Martin Feldstein and Otto Eckstein (1970) have set out and estimated a model of interest rate determination which they claim represents an integration of Keynes's liquidity preference theory with Irving Fisher's theory of the impact of expected inflation on interest rates. They achieve their integration by first inverting a Keynesian demand function for real balances, solving it for the nominal rate of interest. Then to incorporate Fisher's effect, they simply add to the right side of this equation a distributed lag in current and past actual rates of inflation, the same proxy for expected inflation that Irving used. Feldstein and Eckstein interpret sizable and statistically significant estimated coefficients on the elements of that distributed lag as confirming the presence of an effect of anticipated inflation on the interest rate. It is questionable whether Keynes's and Fisher's theories stand in need of any integration at all, since they are in principle compatible in the first place. The two theories are on very different footings. Keynes's liquidity preference theory is a theory about one particular structural equation relating real money balances, income, and the nominal rate of interest. On the other hand, Fisher's theory is one about how the whole economy is put together; that is, it is a statement about the reduced form equation for the nominal interest rate. In Fisher's theory, an exogenous increase in the anticipated rate of inflation is asserted to work its way through the economy in such a fashion that the nominal interest rate rises by the amount of the increase in anticipated inflation.1 In this note, I suggest that Feldstein and Eckstein's equation does not successfully synthesize Keynes and Fisher. Furthermore, I suggest that Feldstein and Eckstein's econometric procedure is not a good one for estimating the dimensions of the Fisher effect.

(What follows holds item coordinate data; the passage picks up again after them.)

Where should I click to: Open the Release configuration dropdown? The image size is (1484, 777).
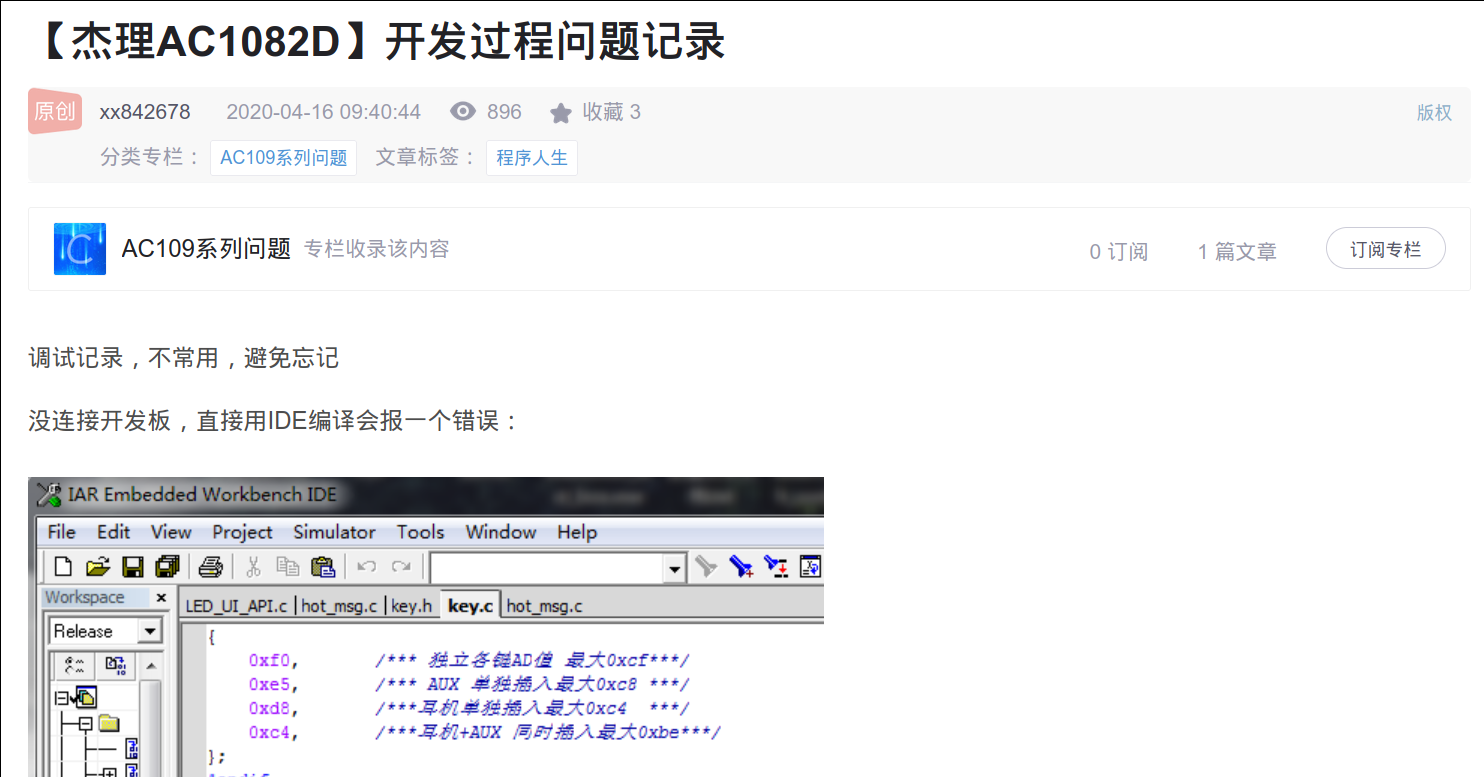150,631
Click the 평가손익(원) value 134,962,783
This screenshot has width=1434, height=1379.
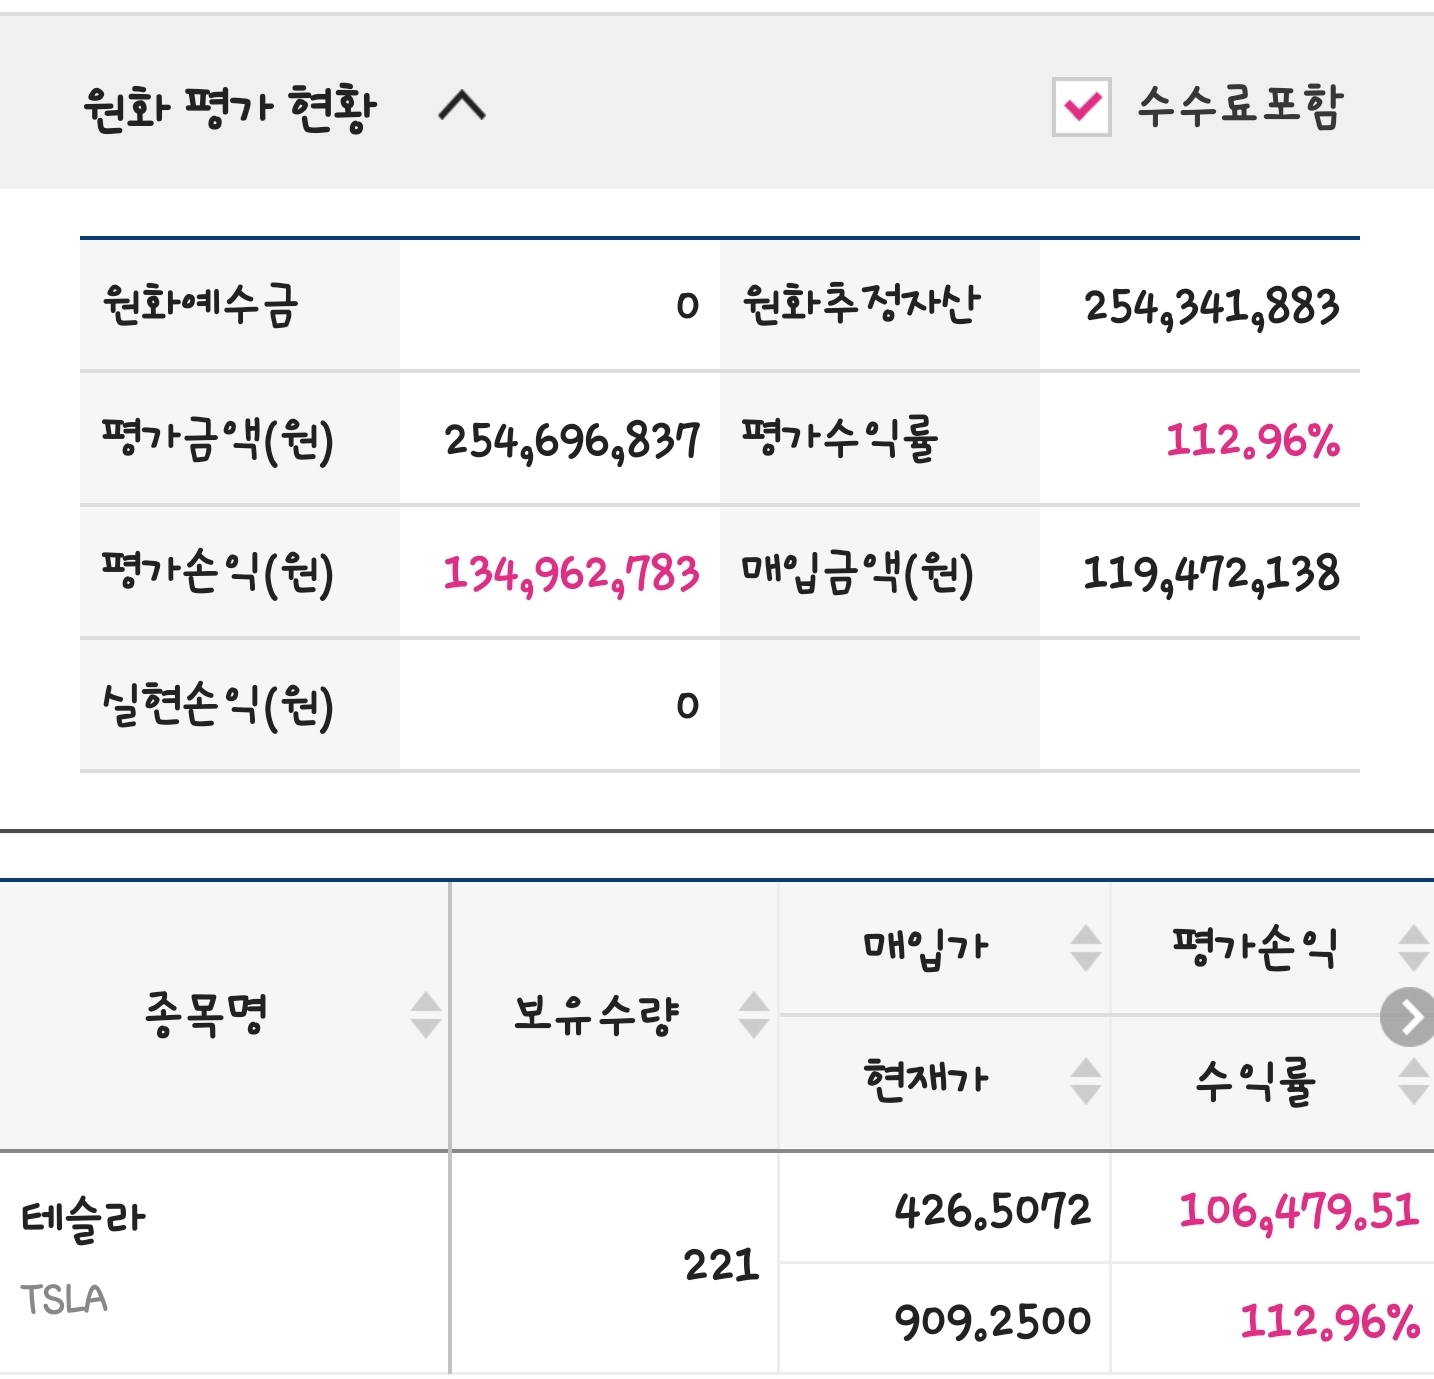(571, 574)
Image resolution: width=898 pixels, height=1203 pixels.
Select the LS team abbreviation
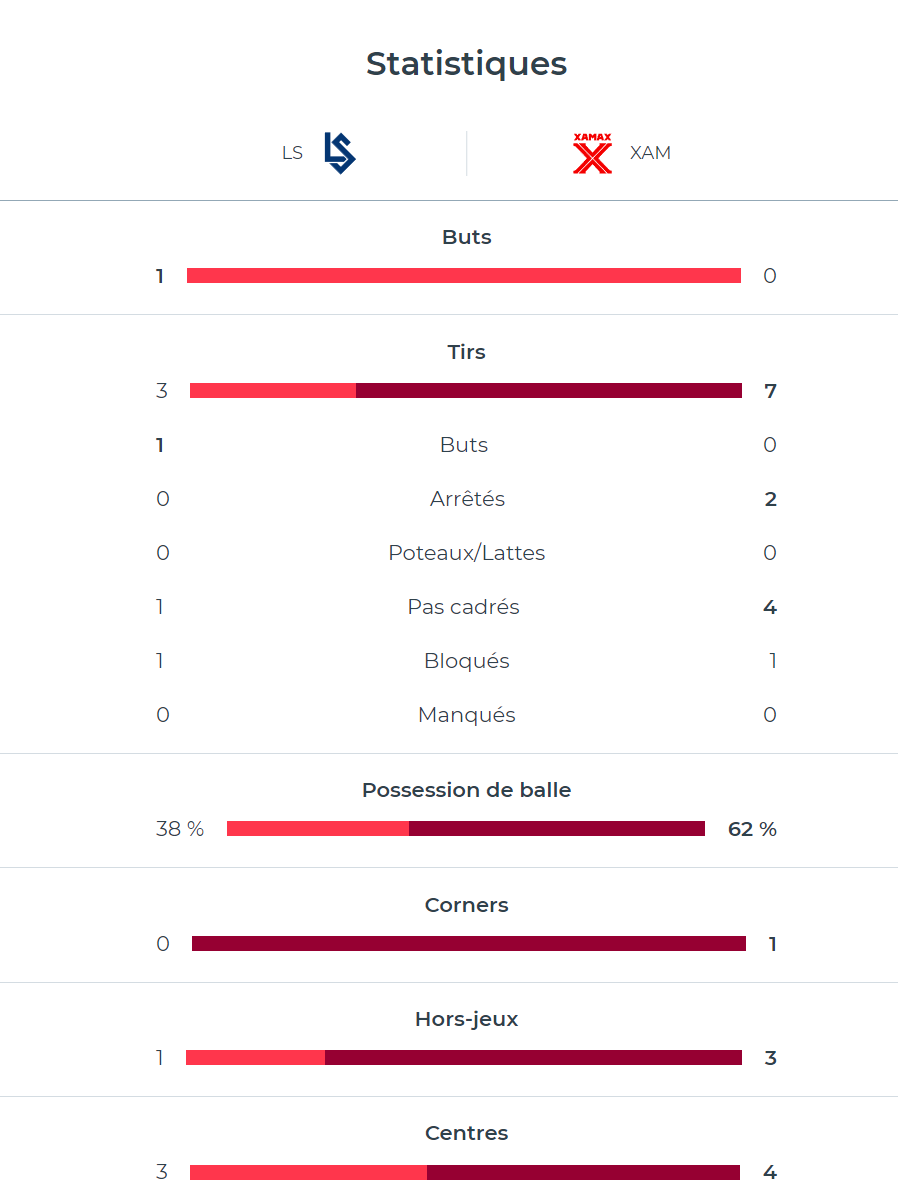[292, 153]
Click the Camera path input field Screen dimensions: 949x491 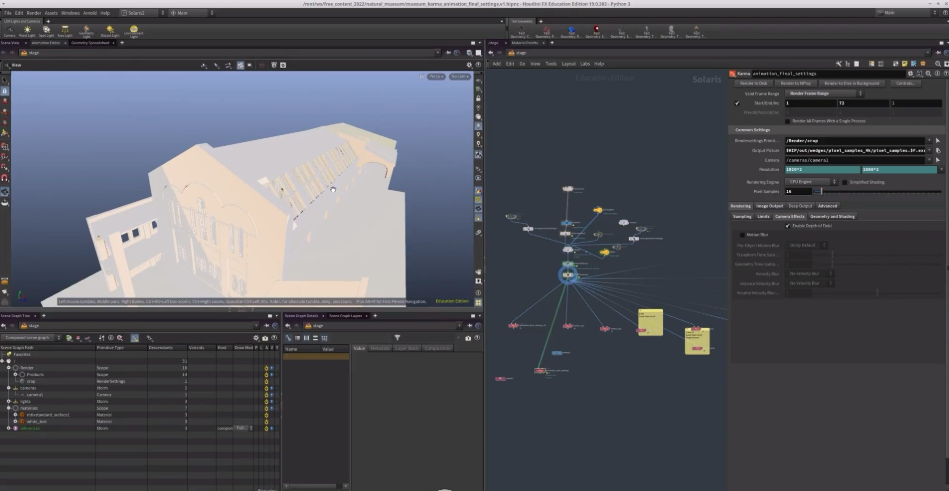pyautogui.click(x=855, y=160)
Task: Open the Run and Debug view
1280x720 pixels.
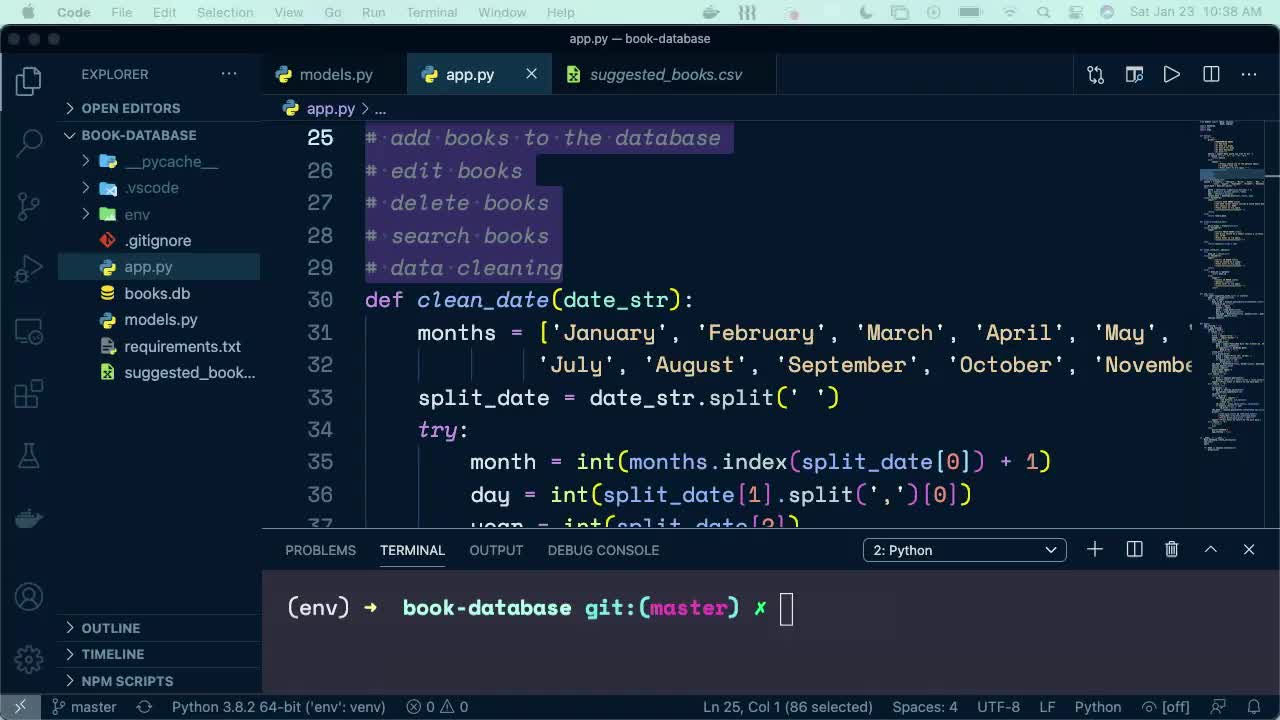Action: 27,267
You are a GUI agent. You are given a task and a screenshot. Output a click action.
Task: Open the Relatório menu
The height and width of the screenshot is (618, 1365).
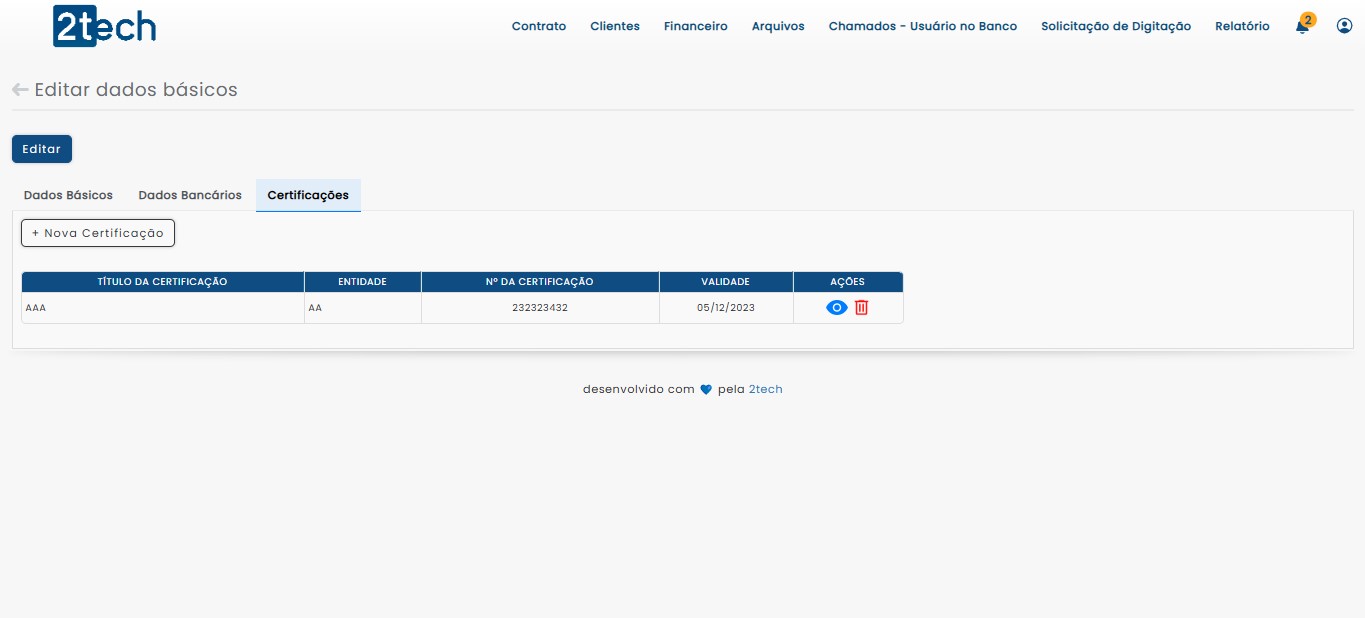point(1242,27)
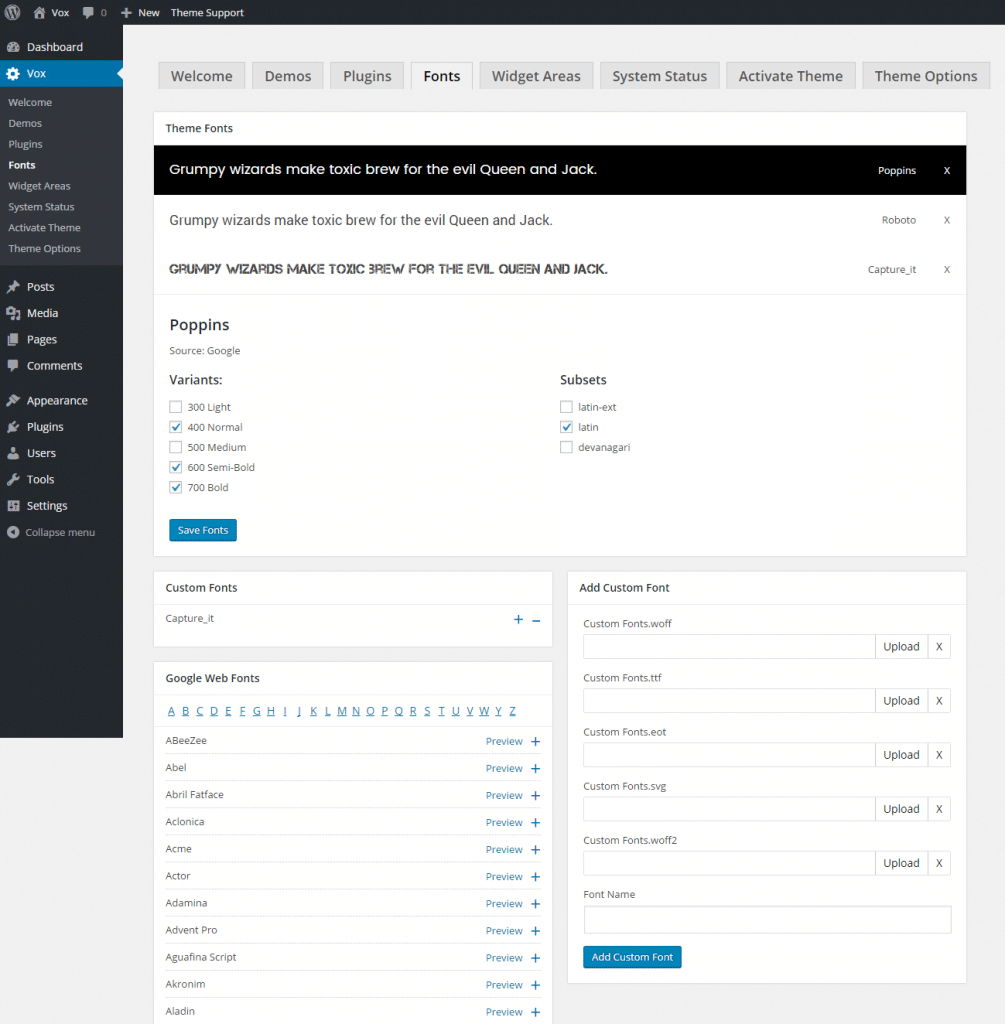Open the Theme Options tab
The image size is (1005, 1024).
tap(925, 76)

In particular, the effect may be present in full force but still not be detected by Feldstein and Eckstein's procedure. On the other hand, it is possible to construct examples of economies in which there is really no effect but in which Feldstein and Eckstein's test would point to the presence of one. Finally, I show that in a model that includes both Keynes's liquidity preference schedule and a reduced form for the interest rate like the one posited by Fisher, Feldstein and Eckstein's equation is not statistically identifiable.